Saat itu rutinitas beliau dari pagi adalah nyimak santri putri hafalan al-Qur’an dan ketika menjelang siang beliau lanjutkan dengan mengajar di Madrasah Tsanawiyyah Al Anwar 2, namun hal demikian semakin lama menjadikan beliau merasa kurang bisa membagi waktu dalam mengemban amanah pendidikan. Mengingat santri yang menghafal al-Qur’an semakin bertambah.
Berangkat dari hal demikian beliau punya keinginan untuk resign dari status PNS yang telah beliau emban sejak tahun 2011. Keinginan ini bertujuan untuk lebih fokus menyimak setoran al-Qur’an santri di pondok. Keinginan ini juga beliau konsultasikan kepada sang mertua, yaitu Syaikhina KH. Maimoen Zubair. Hingga pada akhirnya di tahun 2018 baliau resmi resign dari PNS.
Sekolah Islam Umar Harun
Salah satu bukti kontribusi yang dilakukan oleh Mamah Nadia terkait dunia pendidikan adalah adanya Sekolah Islam Umar Harun yang merupakan lembaga pendidikan (TPA-KB-TK-SD). Sekolah Islam Umar Harun didirikan oleh Dr. KH. Abdul Ghofur, M.A dan dikelola oleh Mamah Nadia pada tahun 2017.
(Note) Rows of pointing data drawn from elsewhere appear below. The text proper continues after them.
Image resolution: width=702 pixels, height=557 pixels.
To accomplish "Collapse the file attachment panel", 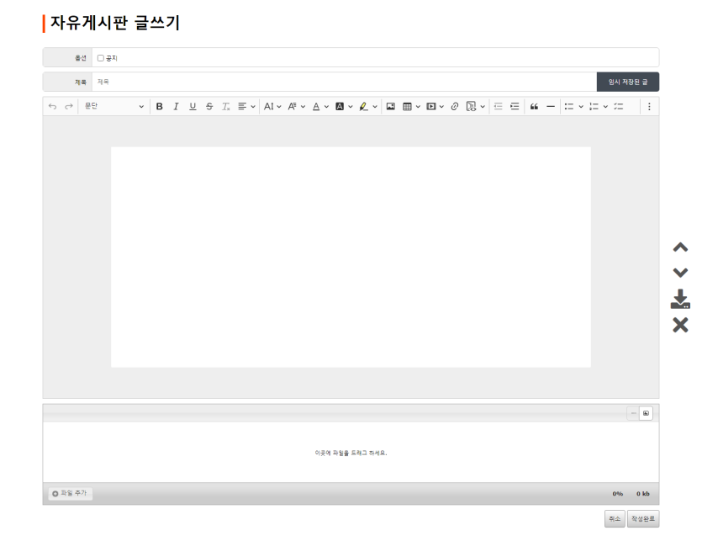I will [x=632, y=411].
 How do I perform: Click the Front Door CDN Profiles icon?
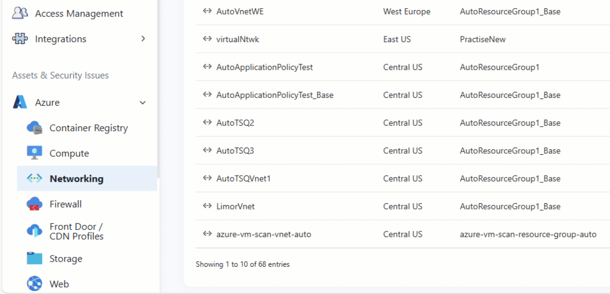34,231
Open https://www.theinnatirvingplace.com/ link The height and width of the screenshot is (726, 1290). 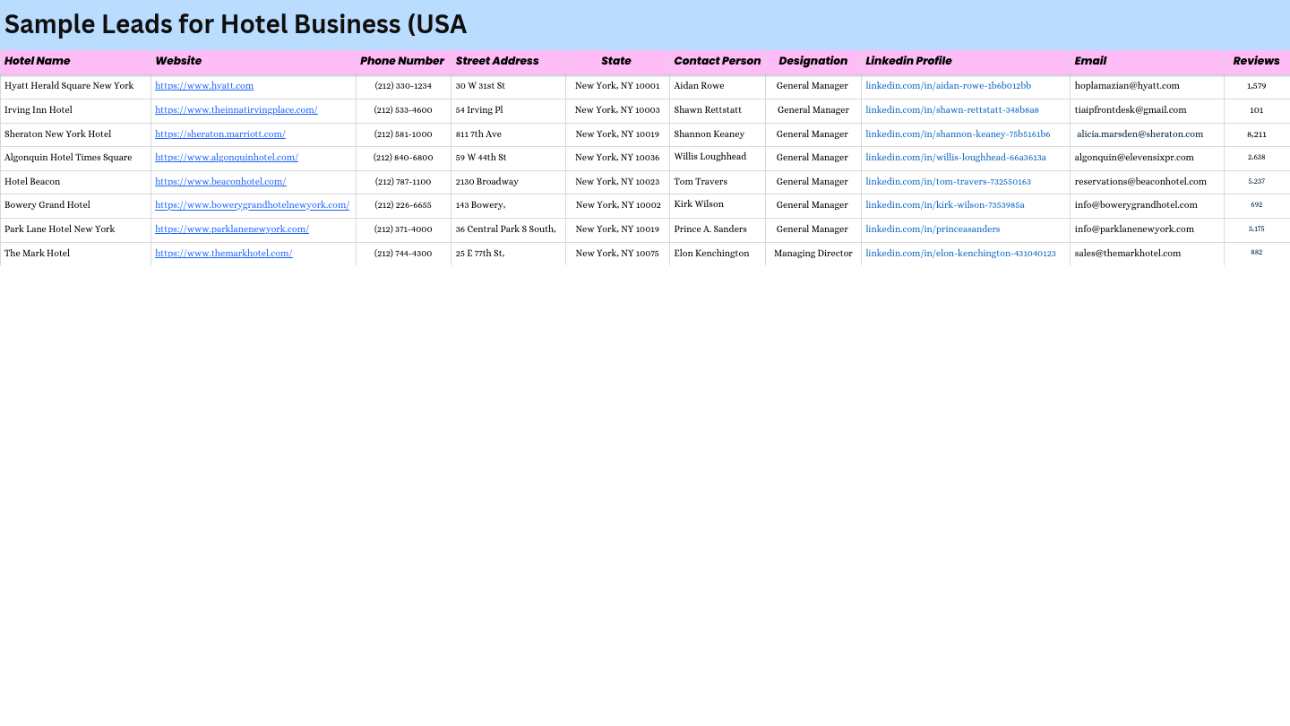(x=236, y=109)
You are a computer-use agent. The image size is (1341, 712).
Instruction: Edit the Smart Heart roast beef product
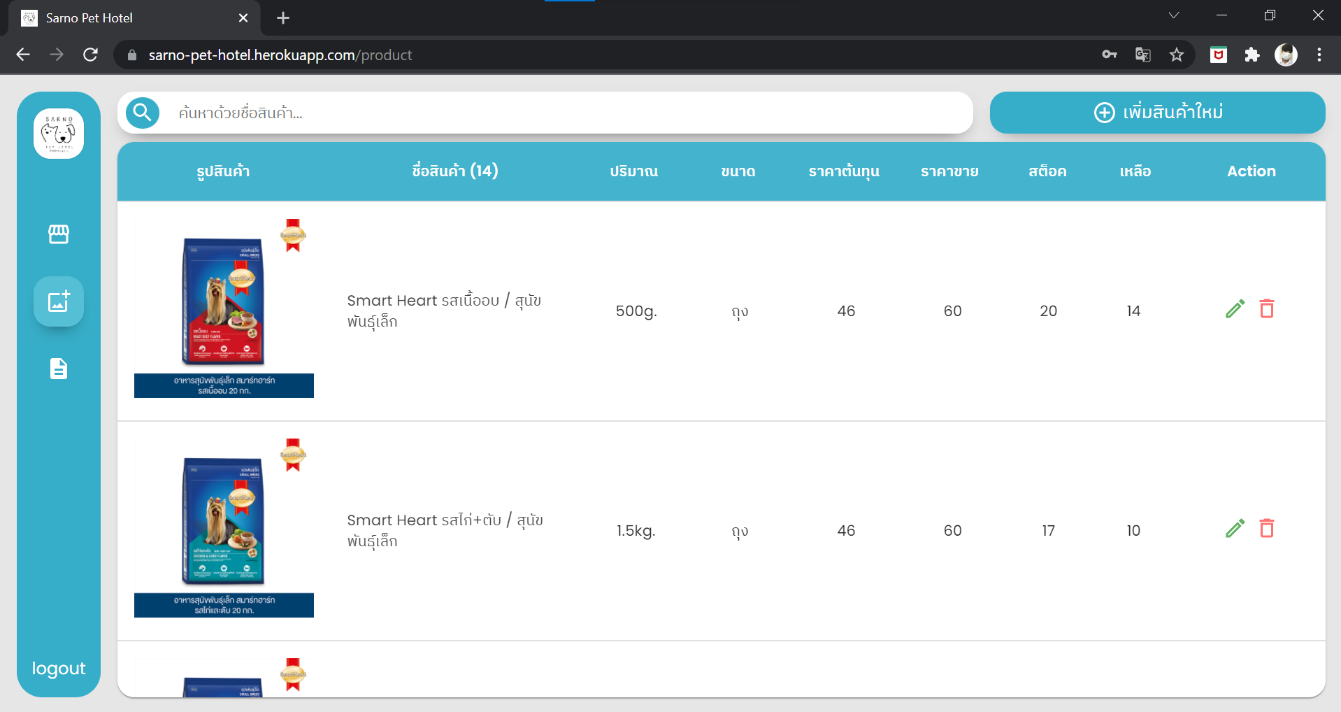[x=1235, y=308]
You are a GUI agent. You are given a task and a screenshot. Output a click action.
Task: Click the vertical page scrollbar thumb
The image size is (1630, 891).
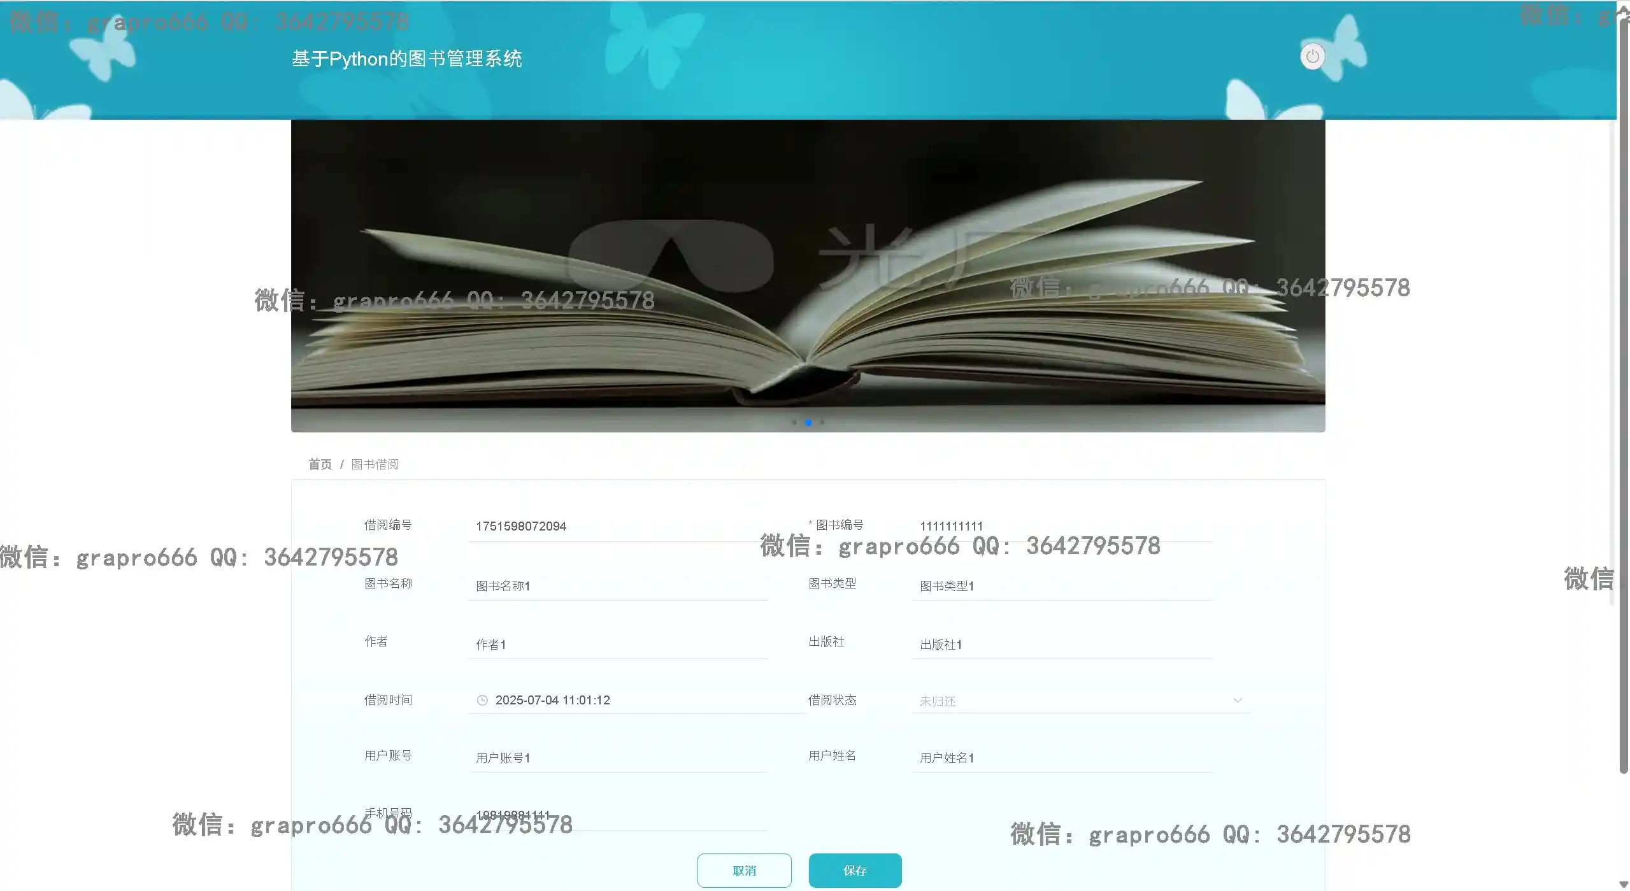pos(1623,395)
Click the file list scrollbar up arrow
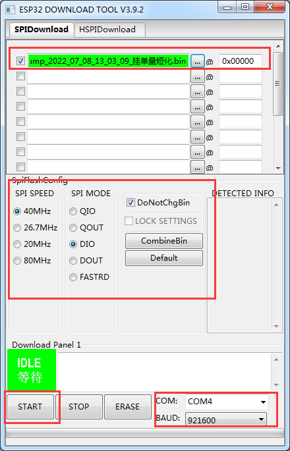290x451 pixels. click(278, 46)
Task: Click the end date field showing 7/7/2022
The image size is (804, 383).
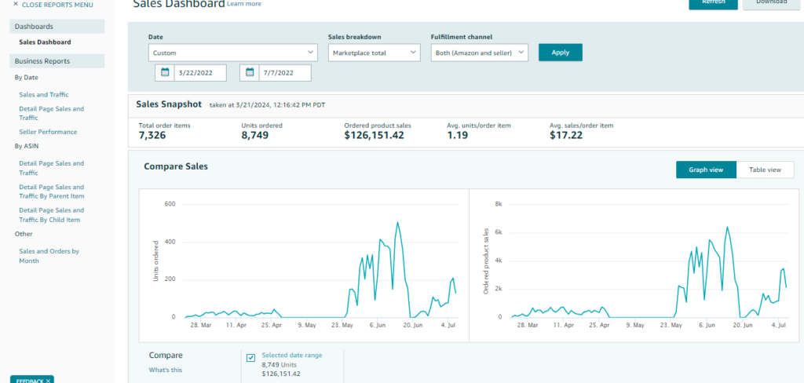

Umar Harun adalah nama yang diambil dari salah satu masyayikh pondok Sarang yaitu KH. Umar Harun (1855 M – 1910 M). Beliau adalah menantu dari muassis pondok pesantren Sarang yaitu KH. Ghozali bin Lanah. KH. Umar Harun dikenal sebagai sosok kyai yang alim, tawadhu’ sekaligus punya wibawa yang besar.
Sekolah Islam Umar Harun ini lahir dari buah pemikiran beliau dengan suami tercinta. Pemikiran tentang berdirinya Sekolah Islam Umar Harun ini bukan berangkat dari ruang yang kosong tanpa alasan. Pengalaman beliau berdua yang begitu luas sekaligus pemikiran yang senantiasa terbuka barangkali yang menghasilkan buah pemikiran lahirnya Sekolah Islam Umar Harun dengan menggunakan prinsip “Merdeka Belajar”. Salah satu latar belakang didirikannya Sekolah Islam Umar Harun ini ditujukan kepada santri Al Anwar 3. Dengan harapan agar mendapatkan kesempatan menimba ilmu dan pengalaman menjadi guru.
Sekolah Islam Umar Harun dalam pembelajarannya menggunakan metode Blended Learning yaitu pembelajaran berbasis riset yang dilaksanakan di sekolah dan di rumah dengan pendampingan serta kerjasama dari guru dan orang tua. Dalam hal penilaian Sekolah Islam Umar Harun tidaklah menggunakan sistem ranking, sebab di sekolah ini capaian seorang murid tidaklah dibandingkan dengan orang lain, tetapi dengan dirinya sendiri.
Salah satu harapan Mamah Nadia dengan berdirinya Sekolah Islam Umar Harun adalah dapat melahirkan cendekiawan yang tetap berpegang teguh pada agama dalam pengembangan ilmu pengetahuan. Begitulah sedikit profil Mamah Nadia dengan segala kesibukan rutinitasnya, menjadi pengasuh pesantren sekaligus orang terdepan di Sekolah Islam Umar Harun. Begitupun Dr. KH. Abdul Ghofur, MA, selain menjadi Ketua STAI Al-Anwar juga menjadi pengasuh pondok pesantren. Semoga beliau berdua senantiasa diberi kekuatan, kesehatan dan kesabaran dalam menjalakan semuanya. Amiin.